→ **REQUIRED TASKS**
A) Copy the passage on the Speaker and workplace bullying word for word, everything from "While Hoyle says" down to "is complete independence.".
B) According to the passage on the Speaker and workplace bullying, when was the Independent Grievance and Complaints Scheme set up?
[[ DOCUMENT TEXT, beginning ]]
Crucial to Hoyle is repairing Westminster’s “tarnished” reputation following the bullying and harassment scandal which rocked the last Parliament.
“I don't think this House, if I was to say to a member of the staff here, would you recommend working here, I don't believe they did. I don't believe they had the confidence in the House,” he reflects. His predecessor was one of those accused of bullying House staff, accusations he denies.
While things have improved somewhat, there is still some confusion about how the system should work. What then is the role of the Speaker in tackling bullying and harassment?
“The culture of the House is what I'm in charge of. It's about trying to develop a good working culture. But that's when I said genuinely, I want to make a difference. And the best way to make a difference is to listen to people, to talk to people,” Hoyle explains.
While Hoyle says he has an open door policy for those who wish to discuss bullying and harassment on the Parliamentary Estate, and is always happy to talk about how to improve the culture, he is also emphatic about the fully independent nature of the Independent Grievance and Complaints Scheme (ICGS), set up in July 2018.
“The IGCS is not under my control, it has nothing to do with me. And that's how it should be. It's got to be independent. It's got to be about complaints coming forward. I don't want to be seeing it, I don't want to be hearing it. I want people who have not got knowledge or understanding of the individuals concerned, it is complete independence.
“My concern is that staff in offices, whether it is the House or Members, felt that they had nowhere to turn. And hopefully I would like to believe they have somewhere to turn and that they will have confidence in the system we've set up.
“What I will say is that I believe the system we've set up, it's not the end. It needs to be reformed, reworked, relooked at all the time to make sure we're getting it right and working well with people who work here.”
[[ DOCUMENT TEXT, end ]]
[[ COLLECTED MATERIAL, beginning ]]
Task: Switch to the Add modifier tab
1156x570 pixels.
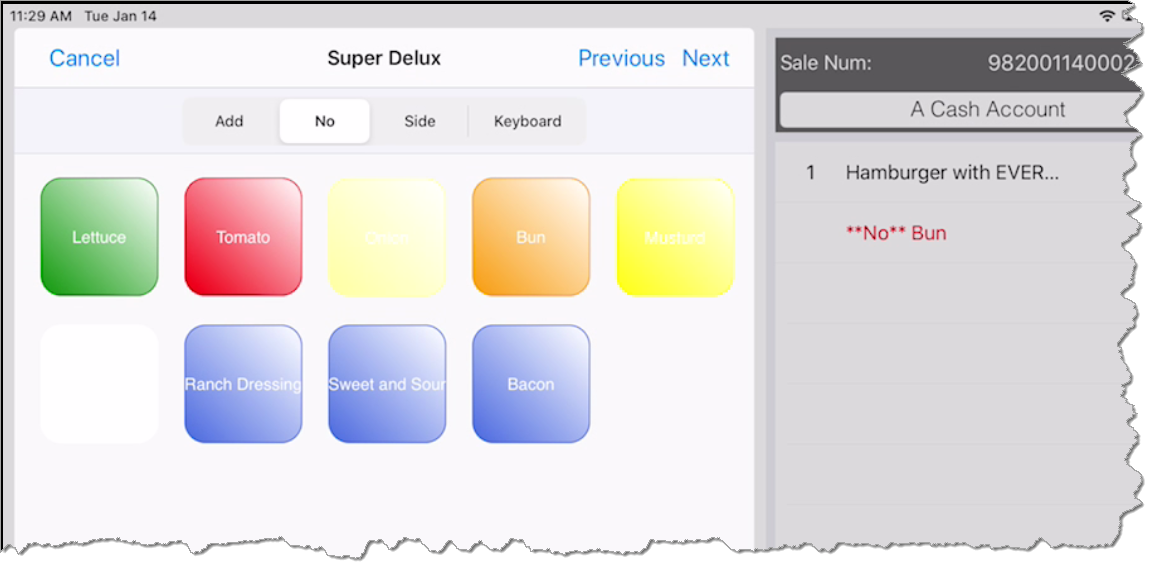Action: (x=229, y=121)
[[ COLLECTED MATERIAL, end ]]
→ **RESPONSES IN ORDER**
A)
While Hoyle says he has an open door policy for those who wish to discuss bullying and harassment on the Parliamentary Estate, and is always happy to talk about how to improve the culture, he is also emphatic about the fully independent nature of the Independent Grievance and Complaints Scheme (ICGS), set up in July 2018.
“The IGCS is not under my control, it has nothing to do with me. And that's how it should be. It's got to be independent. It's got to be about complaints coming forward. I don't want to be seeing it, I don't want to be hearing it. I want people who have not got knowledge or understanding of the individuals concerned, it is complete independence.

B) July 2018